It was actually a hand-to-hand fight against double the number of ships,
and probably four times the number of men. The political effect of the
battle was that Louis relinquished all hopes of the English crown.
England was saved. "The courage of the sailors who manned the rude boats
of the Cinque Ports first made the flag of England terrible on the
seas." For this celebrated action, which saved England from the
domination of France, the Cinque Ports obtained further privileges,
amongst which was liberty to "annoy the subjects of France"--in other
words, to plunder as they pleased the merchant vessels of that country.

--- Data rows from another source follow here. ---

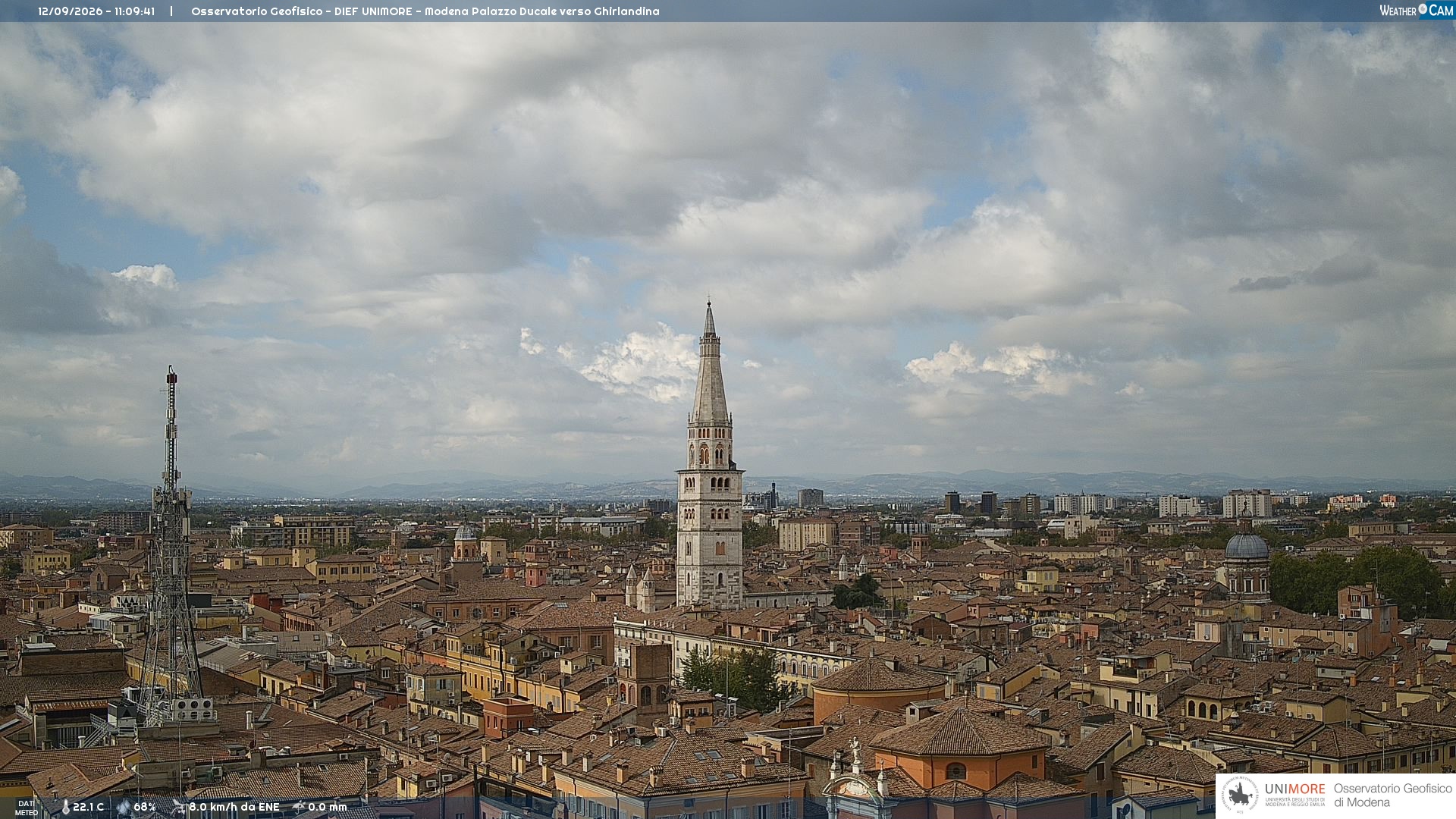Viewport: 1456px width, 819px height.
Task: Click the Osservatorio Geofisico webcam title text
Action: tap(425, 11)
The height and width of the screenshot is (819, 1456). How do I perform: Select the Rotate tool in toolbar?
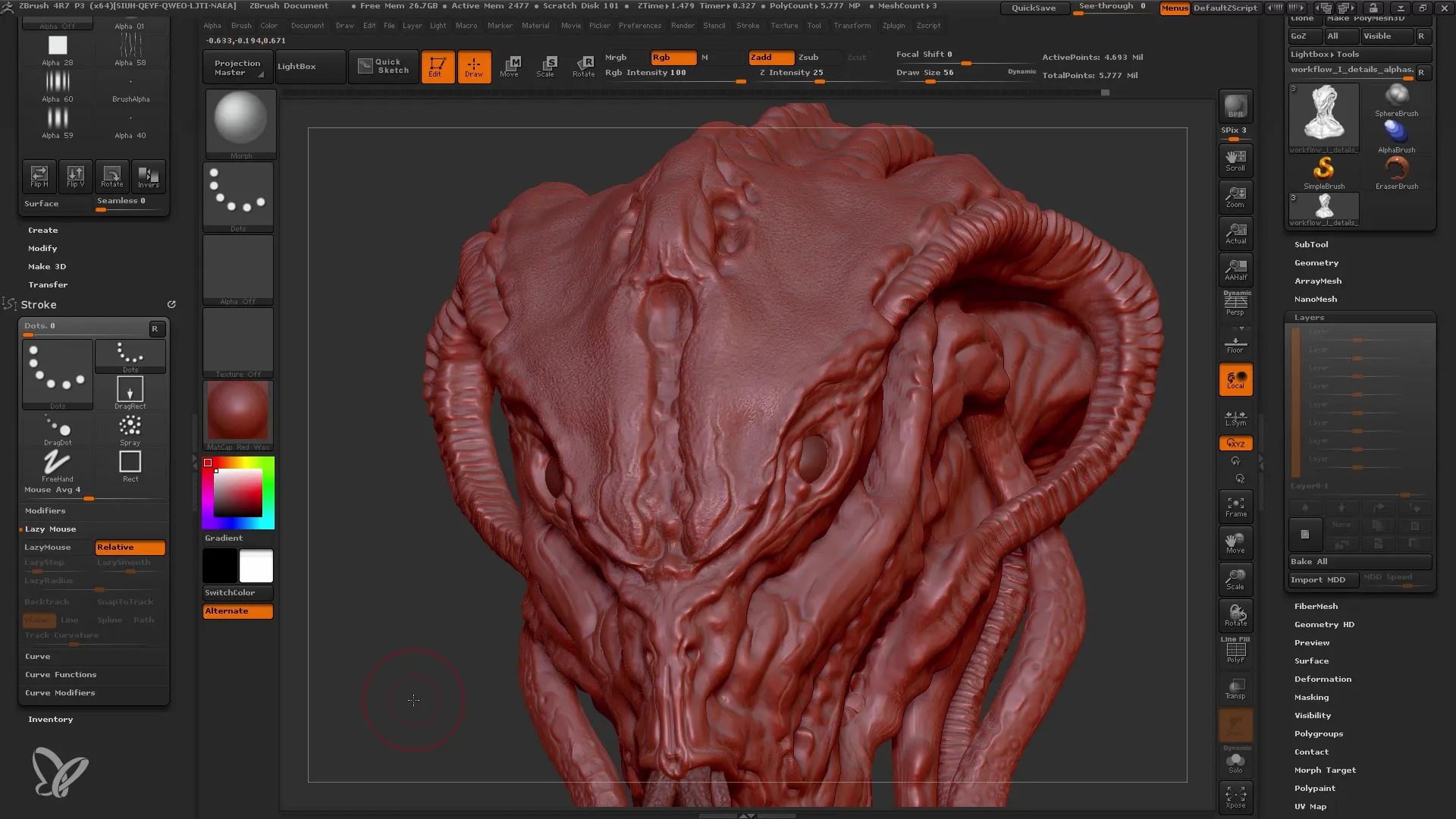tap(583, 65)

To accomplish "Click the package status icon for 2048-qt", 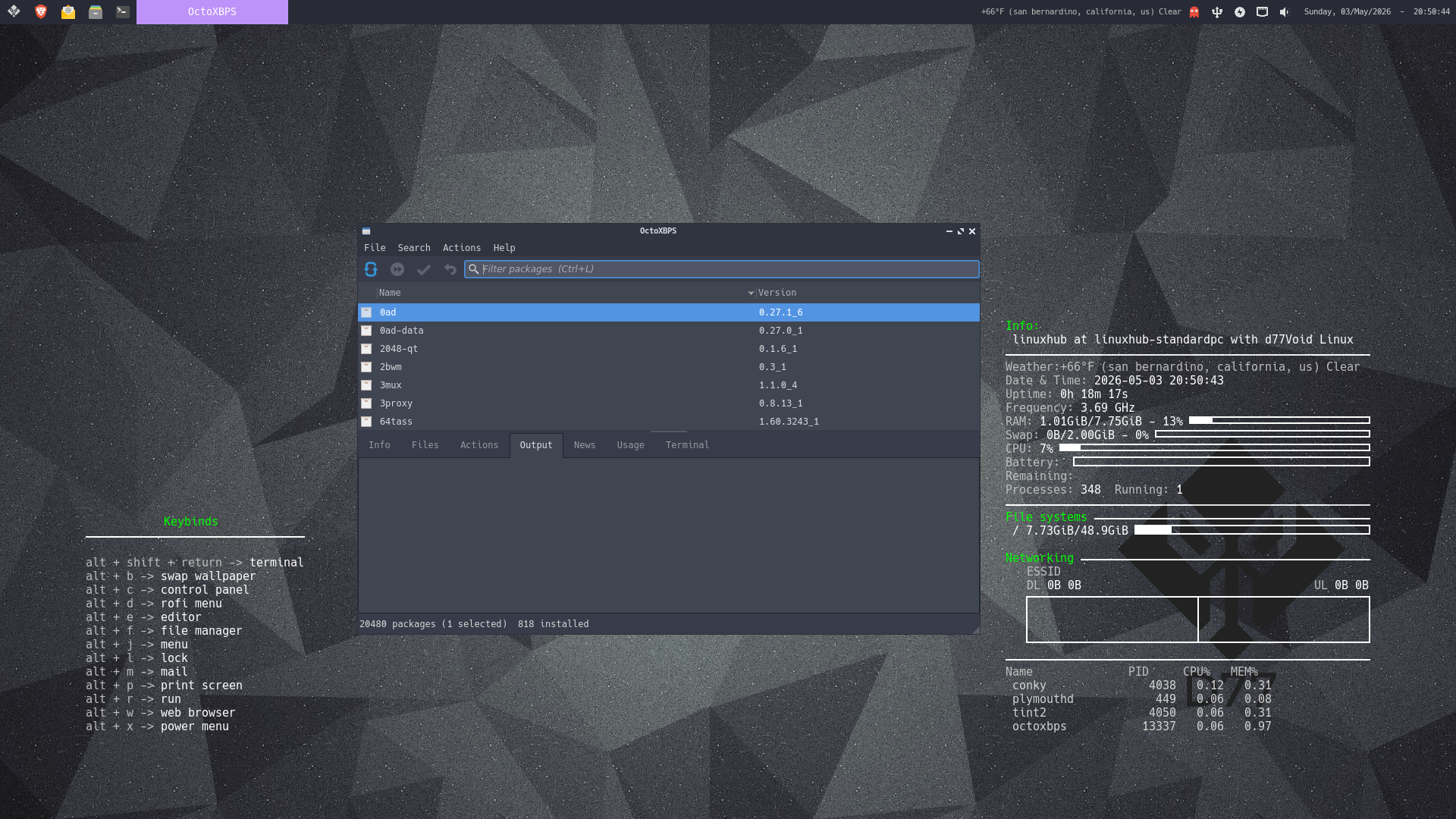I will 366,349.
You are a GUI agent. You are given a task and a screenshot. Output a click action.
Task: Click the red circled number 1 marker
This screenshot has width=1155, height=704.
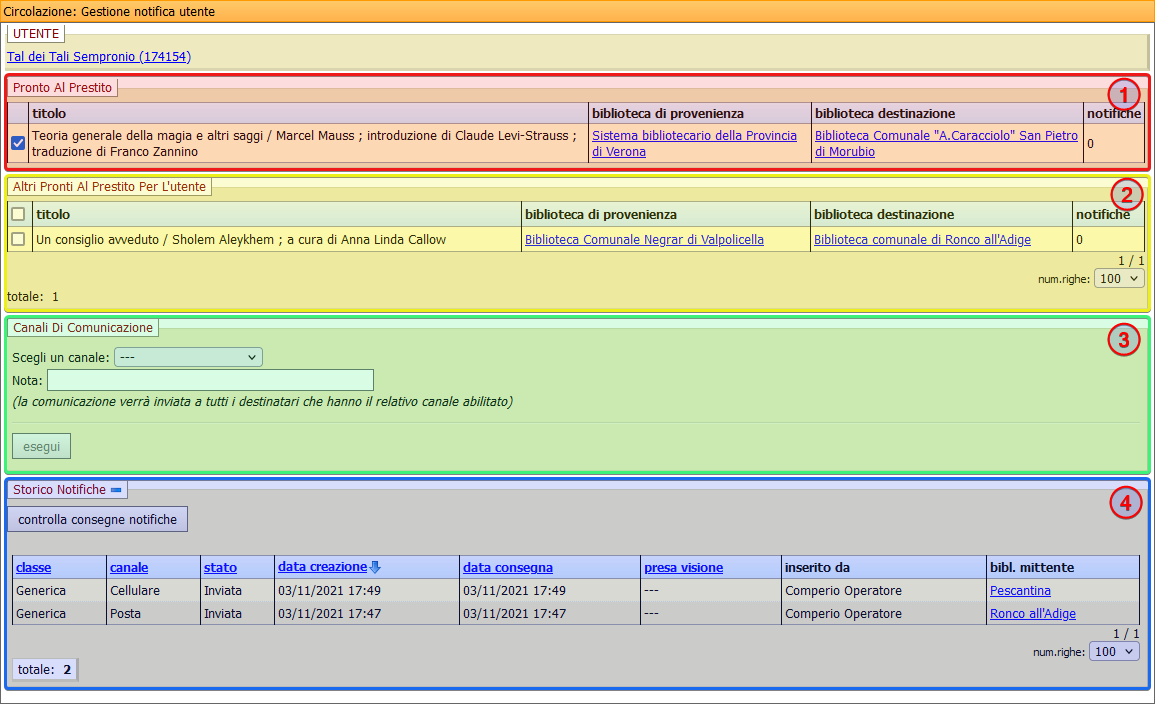pos(1125,95)
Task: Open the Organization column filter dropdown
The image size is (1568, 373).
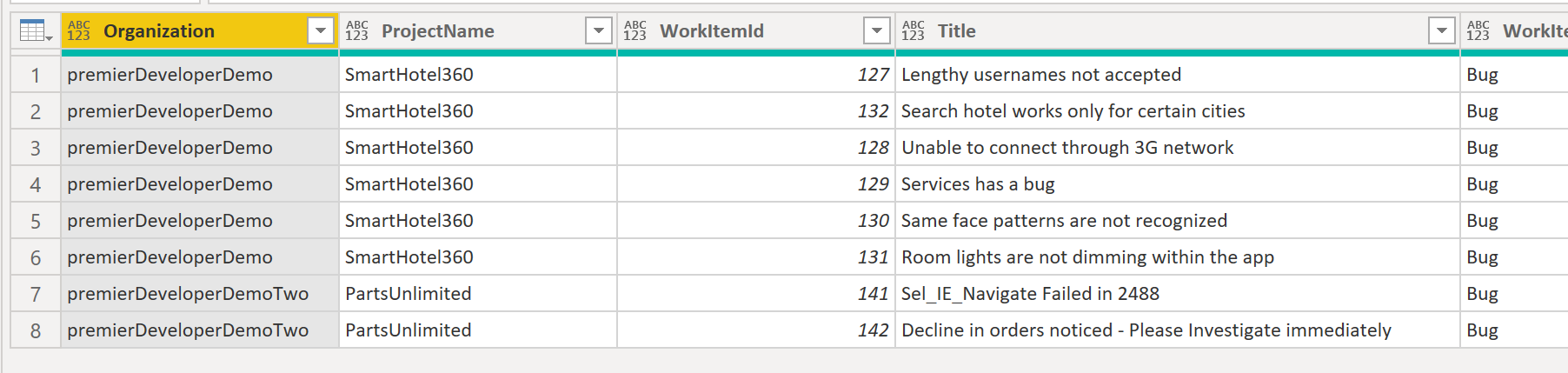Action: (x=321, y=31)
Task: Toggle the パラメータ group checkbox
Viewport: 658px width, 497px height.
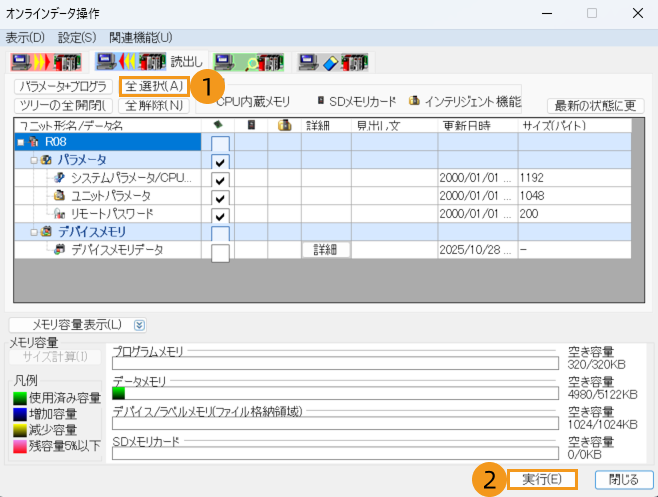Action: (220, 161)
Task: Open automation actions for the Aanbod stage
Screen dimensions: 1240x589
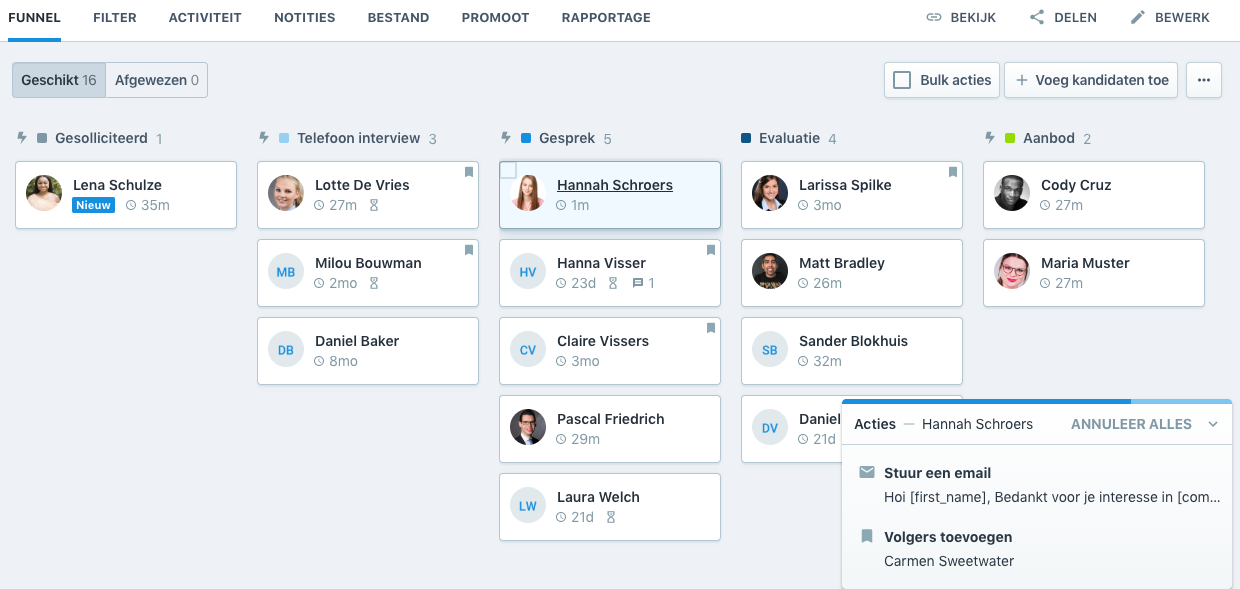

Few naval events of any importance occurred for many years after the
signal victory off Dover. The Cinque Ports were at their highest tide of
prosperity during the reign of Edward I., who, in 1300, took thirty of
their ships with him in his expedition against Scotland. During the
reign of Edward II. the ports did not lack employment on the king's
service, though they acted merely as coast-guards. The sovereignty of
the Channel was gradually challenged in this reign by the French, who
were encouraged by the revolutions and disorders of the time, and Edward
III. had not been many years on the throne before it became evident that
the nation must bestir itself in view of the increasing power of the
French fleet. A formal proclamation declaring England's sovereignty of
the seas was issued. A new spirit at once declared itself, but not a
moment before it was necessary; for in 1339 the French fleet burnt
Portsmouth, inflicted severe disaster upon Southampton, threatened
Sandwich, and, diverging to Rye, landed and ravaged the immediate
neighbourhood. On the approach of the English fleet the French took to
flight and were chased into Boulogne. The English gallantly entered the
harbour, captured several French vessels, hanged twelve of their
captains, burnt part of the town, and returned with their prizes to

Towards the end of 1339 a new invasion was planned. The French ships and
galleys assembled off the town of Sluys, in Flanders, and their crews
solemnly vowed not to return to their own ports till they had taken one
hundred English ships and five hundred English towns. In view of this
invasion parliament was summoned in January 1340 "to adopt various
measures relating to the navy." The sailors of the Cinque Ports
undertook to have their ships ready, and in due course a fleet of two
hundred vessels was formed, and more soldiers and archers assembled than
could be employed. On his arrival on the coast of Flanders, Edward found
that the various sections of his fleet had met, and discovered the
French fleet of one hundred and ninety ships, manned by thirty-five
thousand Normans and Genoese, lying at anchor off Sluys. The French
fleet was in four divisions, their ships being fastened to each other by
iron chains and cables. To the masts a small boat was suspended, filled
with stones, which were to be hurled by the soldiers stationed on the
tops. Trumpets and other martial instruments resounded from the French
ships. The fight was long and fierce, for "the enemy defended themselves
all that day and the night after." In one French ship alone four hundred
dead bodies were found, the survivors leaping headlong into the sea.
Only twenty-four of the French ships escaped, and no less than
twenty-five thousand French and Genoese perished. The English loss was,
perhaps, four thousand men, and all writers agree that it was one of the
most sanguinary and desperate sea-fights recorded in the pages of
history. Edward's modest letter regarding this victory is the earliest
naval despatch in existence. Though the annihilation of the French fleet
at Sluys did not surpass in importance the victory off Dover in the
preceding century, it established the maritime supremacy of England.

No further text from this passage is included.